あの純朴ながら清楚で可憐な悲運の美姫が、恥らいながら生涯唯一の想い人に胸のうちを告げるのだ。

これは欠席できない【授業】だよ!」

なんだか私も興味が出てきちゃいましたが、やっぱりダメですよ。

「それをあのスケベ岩石頭が受けとめるのだ。

お互い十分気持ちを知っているうえで告白されるのだ。

ムッツリ暴走教師がなんと言って応えるのか、気になるだろう?」

なんという例えでしょう、失礼すぎますよ!

誰のことかすぐ分かっちゃいましたけど。

「そしてその後、どのように重想合身(じゅうそうがっしん=イミフメイ)するのか!

開始時は妹紅どのの、がむしゃらな必死の攻撃だろう。

それこそ、今までの想いを叩きつけるような、激しくも拙い攻めだろうね。

しかし、慧音どのがいつまでも受けっぱなしとは思えない。

どの段階で攻めに転じるのか。

妹紅どのは、攻められたら脆いだろうことは容易に想像できる。

それでも慧音どのの攻撃を切なそうに耐え続けるだろう。

我慢に我慢を重ねた妹紅どのがどこで弾けるのか、どのように乱れてしまうのか、なんと叫ぶのか!
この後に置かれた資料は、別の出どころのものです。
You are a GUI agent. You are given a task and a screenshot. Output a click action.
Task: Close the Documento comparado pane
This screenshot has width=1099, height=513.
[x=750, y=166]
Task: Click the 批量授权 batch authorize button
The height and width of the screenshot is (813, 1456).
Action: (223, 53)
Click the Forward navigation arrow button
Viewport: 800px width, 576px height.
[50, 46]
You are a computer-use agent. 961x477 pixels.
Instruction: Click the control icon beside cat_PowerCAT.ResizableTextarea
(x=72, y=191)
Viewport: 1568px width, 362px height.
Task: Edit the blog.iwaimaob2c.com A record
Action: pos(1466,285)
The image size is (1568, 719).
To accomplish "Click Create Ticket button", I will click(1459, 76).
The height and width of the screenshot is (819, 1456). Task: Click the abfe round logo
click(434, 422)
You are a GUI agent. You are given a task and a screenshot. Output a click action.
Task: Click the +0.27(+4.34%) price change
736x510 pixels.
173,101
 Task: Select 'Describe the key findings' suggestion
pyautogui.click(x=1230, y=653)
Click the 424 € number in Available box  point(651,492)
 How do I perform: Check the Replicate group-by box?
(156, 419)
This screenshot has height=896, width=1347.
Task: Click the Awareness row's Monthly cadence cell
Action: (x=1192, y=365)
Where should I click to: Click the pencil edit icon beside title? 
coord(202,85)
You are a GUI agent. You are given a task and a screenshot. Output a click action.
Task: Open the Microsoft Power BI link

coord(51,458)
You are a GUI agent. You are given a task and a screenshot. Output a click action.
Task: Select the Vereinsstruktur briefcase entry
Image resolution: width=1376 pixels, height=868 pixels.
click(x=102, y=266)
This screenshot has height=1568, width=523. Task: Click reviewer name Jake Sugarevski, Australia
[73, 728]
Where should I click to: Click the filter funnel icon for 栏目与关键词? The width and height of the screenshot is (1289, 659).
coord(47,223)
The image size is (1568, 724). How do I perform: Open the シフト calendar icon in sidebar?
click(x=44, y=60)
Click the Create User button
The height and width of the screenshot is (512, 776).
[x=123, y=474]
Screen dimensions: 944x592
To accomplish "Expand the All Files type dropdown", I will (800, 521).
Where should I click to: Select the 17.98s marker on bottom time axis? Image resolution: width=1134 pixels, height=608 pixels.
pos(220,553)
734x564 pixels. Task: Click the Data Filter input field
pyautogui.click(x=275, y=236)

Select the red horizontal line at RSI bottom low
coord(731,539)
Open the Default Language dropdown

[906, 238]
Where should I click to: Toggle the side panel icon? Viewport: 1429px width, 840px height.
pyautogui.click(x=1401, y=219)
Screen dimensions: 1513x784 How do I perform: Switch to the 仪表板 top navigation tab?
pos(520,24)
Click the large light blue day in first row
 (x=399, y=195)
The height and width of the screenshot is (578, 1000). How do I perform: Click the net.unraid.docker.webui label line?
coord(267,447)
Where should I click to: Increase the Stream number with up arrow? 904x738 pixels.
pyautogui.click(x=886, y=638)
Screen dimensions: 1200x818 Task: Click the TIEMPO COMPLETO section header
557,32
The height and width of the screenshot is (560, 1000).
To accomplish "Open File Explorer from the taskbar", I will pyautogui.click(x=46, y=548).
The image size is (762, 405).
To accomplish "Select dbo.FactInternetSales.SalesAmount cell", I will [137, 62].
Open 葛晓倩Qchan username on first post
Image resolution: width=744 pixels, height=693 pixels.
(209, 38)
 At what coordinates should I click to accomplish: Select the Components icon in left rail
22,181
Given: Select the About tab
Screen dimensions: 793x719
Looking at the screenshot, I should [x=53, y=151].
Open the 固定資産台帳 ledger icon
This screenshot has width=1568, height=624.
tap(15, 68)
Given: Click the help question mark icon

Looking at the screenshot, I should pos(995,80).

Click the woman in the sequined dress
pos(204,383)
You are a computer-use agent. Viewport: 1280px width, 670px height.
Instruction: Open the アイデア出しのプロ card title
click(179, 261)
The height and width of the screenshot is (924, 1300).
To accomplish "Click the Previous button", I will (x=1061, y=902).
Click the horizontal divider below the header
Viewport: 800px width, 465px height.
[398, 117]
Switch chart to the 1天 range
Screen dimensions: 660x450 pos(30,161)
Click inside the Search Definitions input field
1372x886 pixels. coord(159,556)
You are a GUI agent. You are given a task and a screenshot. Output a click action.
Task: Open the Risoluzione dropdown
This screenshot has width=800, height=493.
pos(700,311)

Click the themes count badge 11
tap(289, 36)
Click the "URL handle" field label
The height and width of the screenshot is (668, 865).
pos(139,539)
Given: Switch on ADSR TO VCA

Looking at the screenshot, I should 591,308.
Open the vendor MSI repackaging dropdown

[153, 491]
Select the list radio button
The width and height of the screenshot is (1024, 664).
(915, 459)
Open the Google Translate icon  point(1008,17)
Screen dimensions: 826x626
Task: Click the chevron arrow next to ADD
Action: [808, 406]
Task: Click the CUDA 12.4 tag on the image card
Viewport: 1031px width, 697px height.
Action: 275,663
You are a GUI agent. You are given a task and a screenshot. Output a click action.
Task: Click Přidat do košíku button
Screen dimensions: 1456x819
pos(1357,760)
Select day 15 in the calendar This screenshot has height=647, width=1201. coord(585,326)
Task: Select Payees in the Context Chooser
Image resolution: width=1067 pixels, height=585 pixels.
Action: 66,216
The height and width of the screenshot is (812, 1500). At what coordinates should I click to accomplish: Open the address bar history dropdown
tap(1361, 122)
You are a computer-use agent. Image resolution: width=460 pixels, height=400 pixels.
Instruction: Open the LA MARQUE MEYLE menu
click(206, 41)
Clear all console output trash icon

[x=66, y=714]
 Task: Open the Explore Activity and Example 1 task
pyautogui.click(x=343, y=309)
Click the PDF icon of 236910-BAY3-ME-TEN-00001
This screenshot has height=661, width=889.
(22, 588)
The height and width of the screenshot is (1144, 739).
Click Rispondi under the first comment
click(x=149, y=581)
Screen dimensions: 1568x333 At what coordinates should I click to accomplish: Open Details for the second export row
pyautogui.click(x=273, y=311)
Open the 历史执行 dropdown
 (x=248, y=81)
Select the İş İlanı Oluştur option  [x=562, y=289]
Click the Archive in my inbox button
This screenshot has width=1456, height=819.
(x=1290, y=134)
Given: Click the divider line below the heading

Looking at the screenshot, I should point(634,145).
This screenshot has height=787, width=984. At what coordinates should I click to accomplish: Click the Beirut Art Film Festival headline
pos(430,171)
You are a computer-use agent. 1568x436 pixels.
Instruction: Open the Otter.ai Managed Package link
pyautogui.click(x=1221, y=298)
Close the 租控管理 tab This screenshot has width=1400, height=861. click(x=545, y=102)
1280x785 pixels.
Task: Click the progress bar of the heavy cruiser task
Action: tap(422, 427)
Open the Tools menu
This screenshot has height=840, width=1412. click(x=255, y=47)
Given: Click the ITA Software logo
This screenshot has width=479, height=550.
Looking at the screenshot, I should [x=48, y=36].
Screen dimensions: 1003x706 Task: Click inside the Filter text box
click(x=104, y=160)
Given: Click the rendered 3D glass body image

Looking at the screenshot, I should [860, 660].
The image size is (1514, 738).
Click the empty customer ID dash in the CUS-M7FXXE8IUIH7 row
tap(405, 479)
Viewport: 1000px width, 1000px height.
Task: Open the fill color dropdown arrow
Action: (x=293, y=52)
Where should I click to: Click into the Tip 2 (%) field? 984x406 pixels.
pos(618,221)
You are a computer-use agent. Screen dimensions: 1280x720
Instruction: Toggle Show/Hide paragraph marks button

あの艶やかな長い白髪が床の上でどのような紋様を描きながら乱舞するのか、見損なうわけにはいくまいよ!」

あわわわわわ、そ、そんなスゴいことになっちゃうんでしょうか!?

み、み、みた、いえ、見ちゃいけません! 見ちゃ、見ちゃ、見ちゃい、

「ご主人、見ちゃいってなんだね?」

口走っていましたか!私ってばっ!

「でも、でもダメです! 今日は二人っきりにしてあげてください!」

私とナズーリンが想いを打ち明けあったあの日、もし誰かに見られていたとしたら。

そんなの絶対嫌です! 嫌です!! 嫌です!!

「分かったよ、星。涙を拭いてくれ」

苦笑いのナズーリン、私、泣いていたんですか?

「ご主人は良いヒトだ。まぁ、改めて言うのもなんだがね」

「ナズ、ホントダメですよ? 今日はダメなんですよ?」

「信用ないな、ならば一晩中、私を縛り付けておけば良いさ」

「分かりました。縛り付けておきます」

「え、冗談だよ? 行かないって、ホントだって」

「いーえ、縛ります。今夜は私の腕の中にずーっと縛り付けておきます」

「へ? あの、それって?」

「服は着たままです」

「私は脱いでもいいの?」

「ダメ」

「けち、けちだよ、ご主人のけち!」

「けちで結構です。決定事項です」

「ま、まぁ、良しとするか。ちなみに向き合うの? 背中から抱いてくれるの?」

「その選択は貴方に委ねましょう」

「お、おお? そうなのか、ど、どうするかなー。

や、やはり多少苦しくても向き合った方が嬉しいけど。

あ、背中抱きの時【耳はむはむ】してくれるの?」

「ナズが寝付くまでしてあげます」

「あー! 迷う! 迷うよー!」

頭を抱えて転げまわっているナズーリン。

とりあえず、今日のところはこのまま放っておいて大丈夫でしょう。

慧音さん、妹紅さん、お二人の未来に幸多からんことをお祈りしますね。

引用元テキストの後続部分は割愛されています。